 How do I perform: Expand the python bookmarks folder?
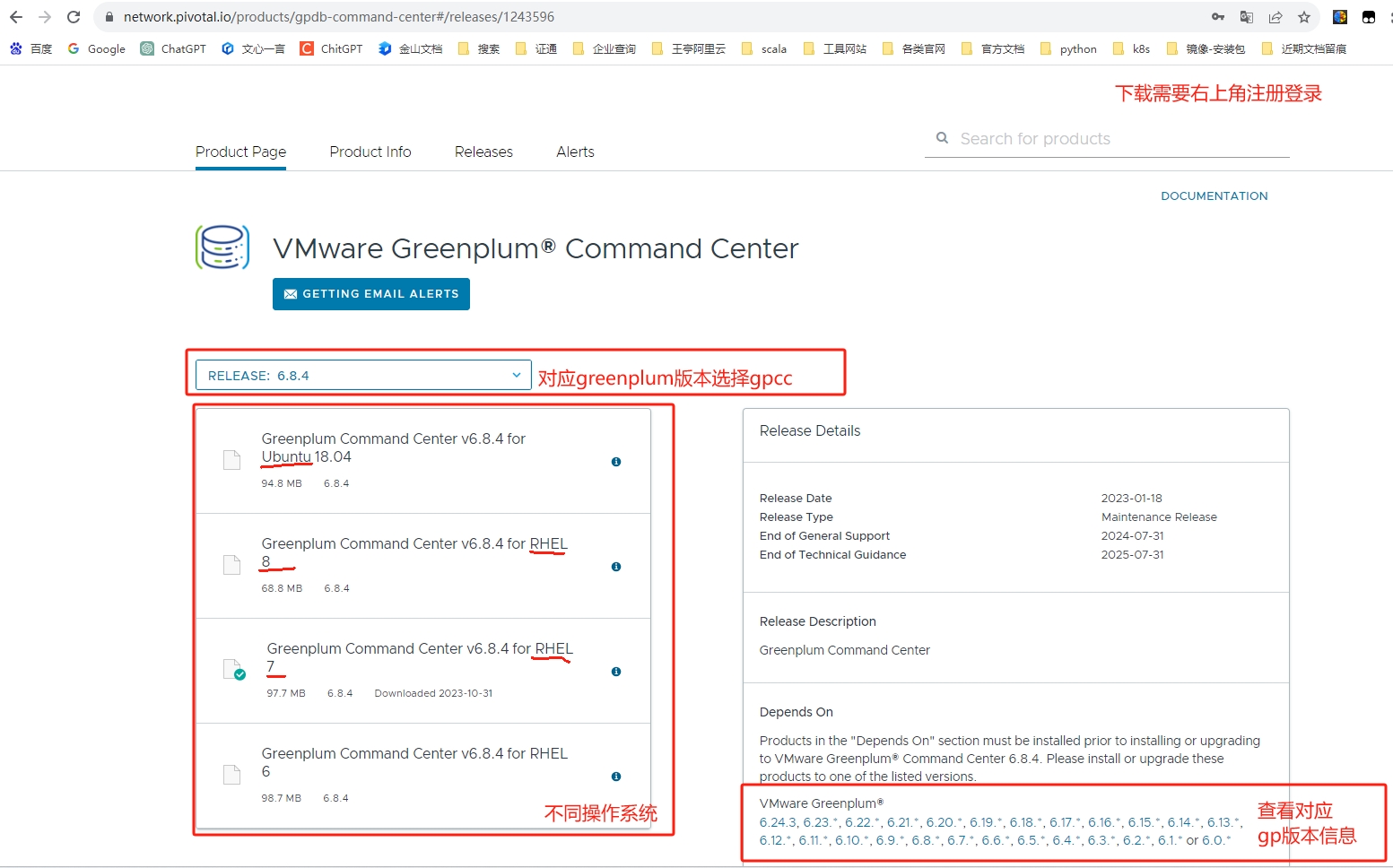1067,48
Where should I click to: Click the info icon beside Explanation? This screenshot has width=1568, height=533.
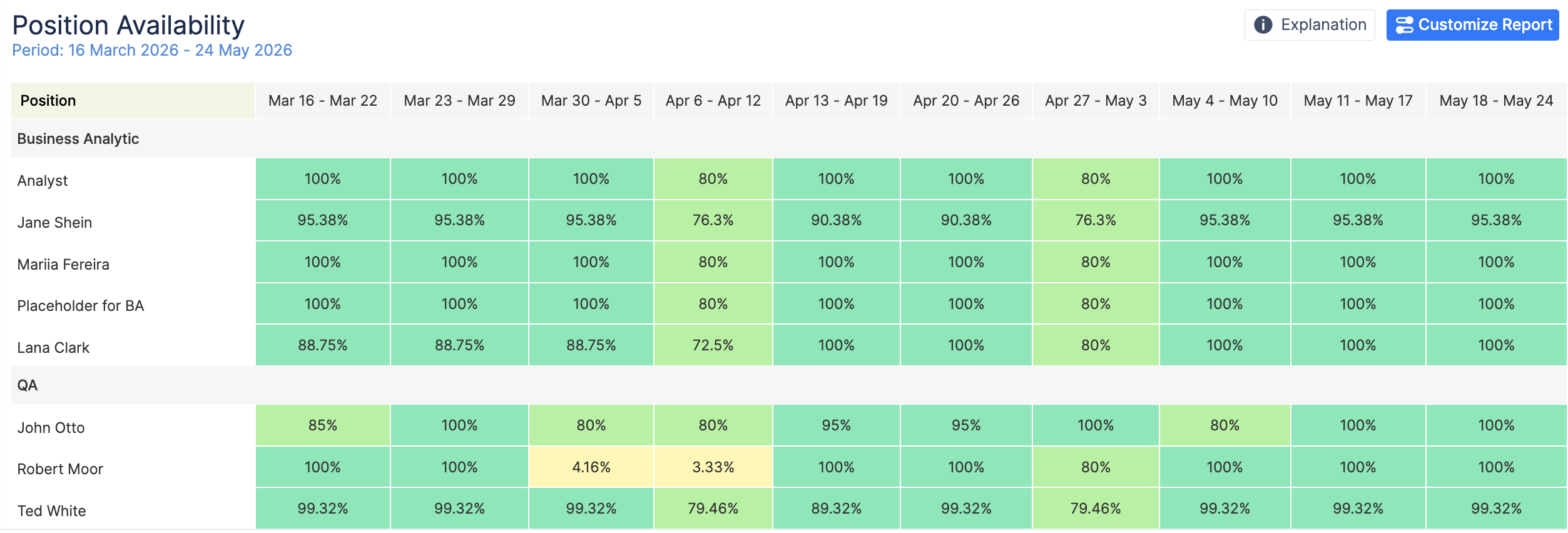[1263, 25]
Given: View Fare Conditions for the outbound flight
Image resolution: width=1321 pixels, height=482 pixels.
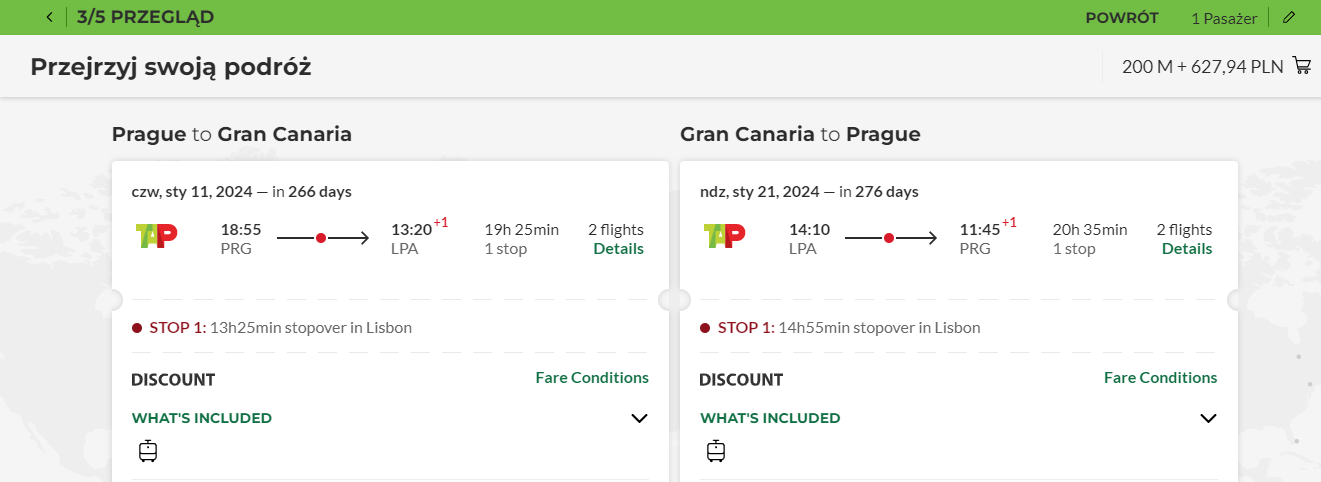Looking at the screenshot, I should coord(592,378).
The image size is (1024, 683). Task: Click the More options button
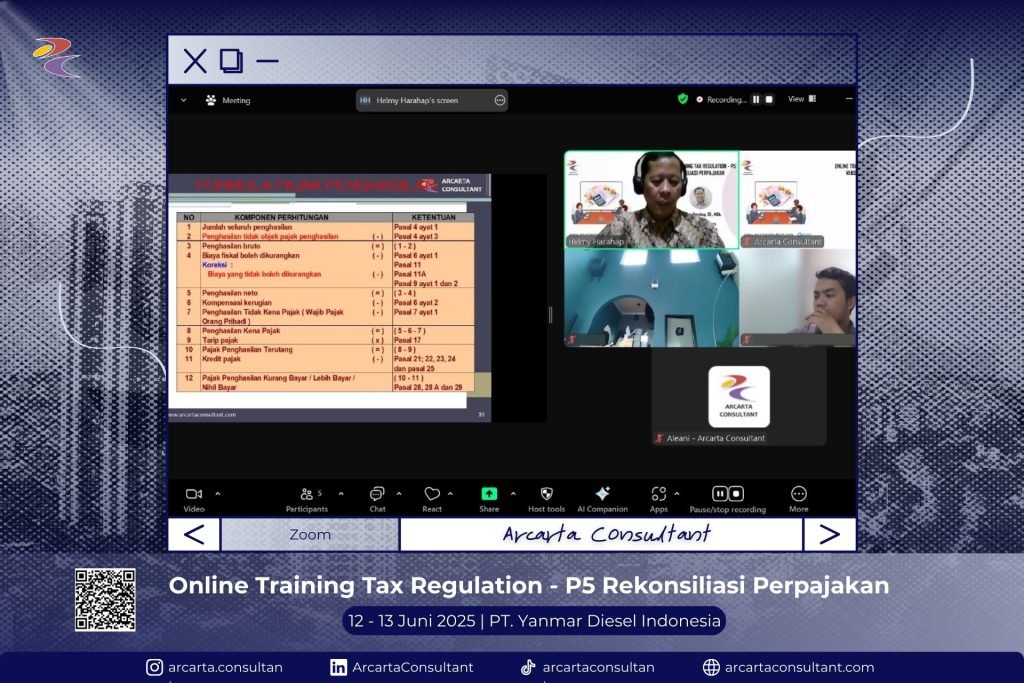tap(798, 494)
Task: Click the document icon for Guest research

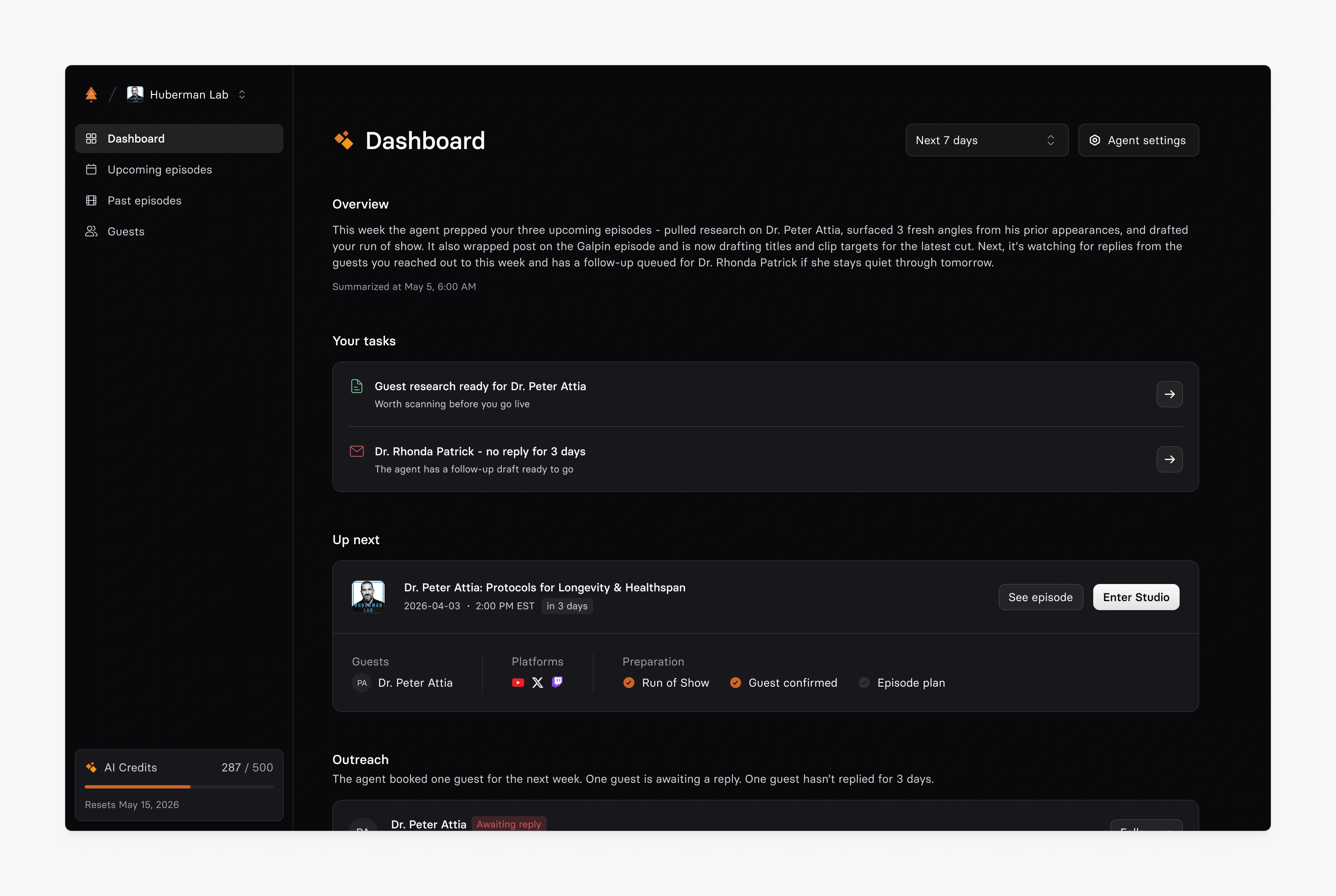Action: pos(356,386)
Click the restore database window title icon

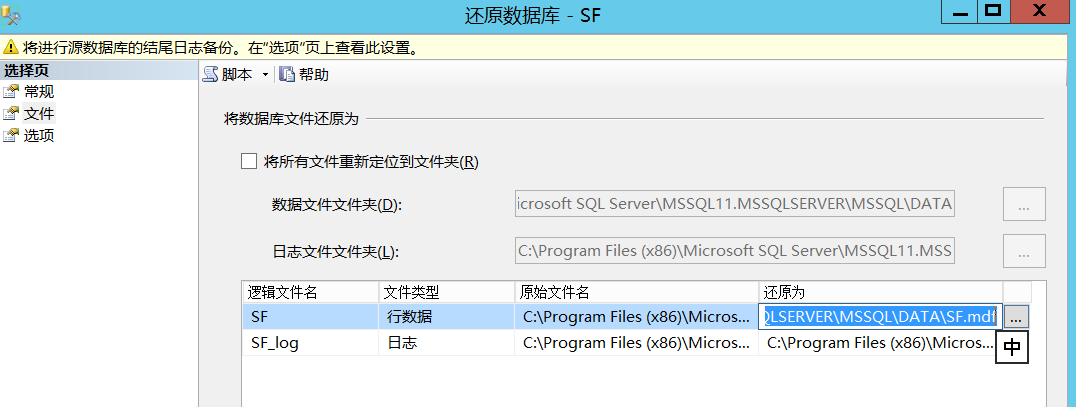(x=13, y=14)
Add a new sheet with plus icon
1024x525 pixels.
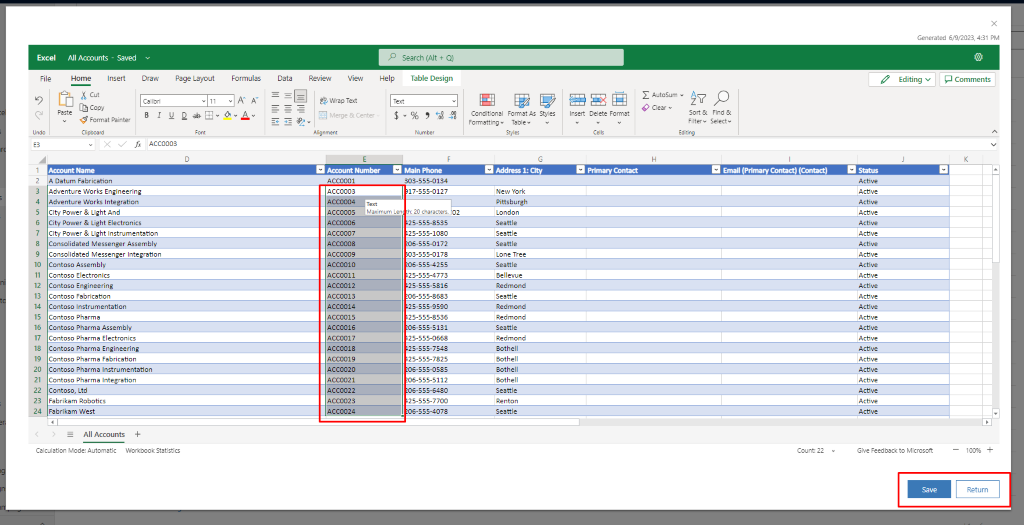(x=138, y=435)

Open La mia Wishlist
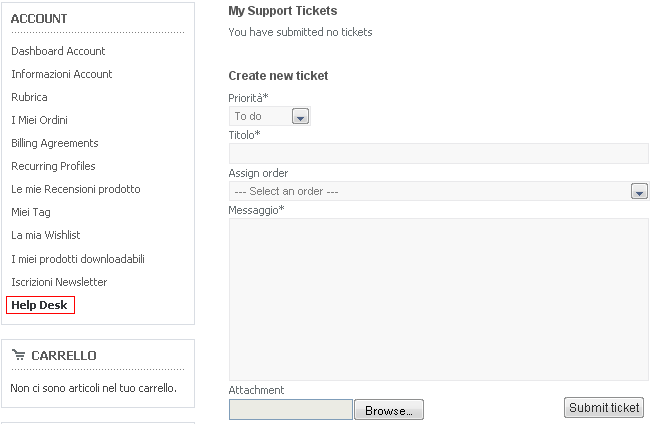coord(46,235)
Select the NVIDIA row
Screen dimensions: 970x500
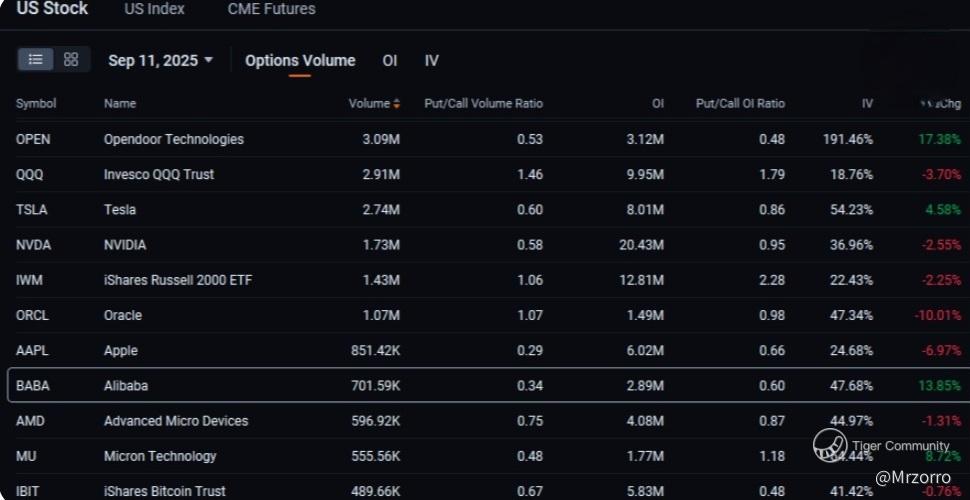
--
**Your instructions**
Here the job is to quote the lines from the one with "Given: View Fare" through the end of the material, both included, exactly; please skip the pictures.

**Reply**
Given: View Fare Conditions for the outbound flight
Image resolution: width=1321 pixels, height=482 pixels.
Looking at the screenshot, I should coord(592,378).
The image size is (1024, 683). Task: Click the More options button
tap(798, 494)
Task: Click the document icon for Guest research

Action: pos(356,386)
Click the restore database window title icon

(x=13, y=14)
Add a new sheet with plus icon
1024x525 pixels.
(x=138, y=435)

Open La mia Wishlist
coord(46,235)
Select the NVIDIA row
Screen dimensions: 970x500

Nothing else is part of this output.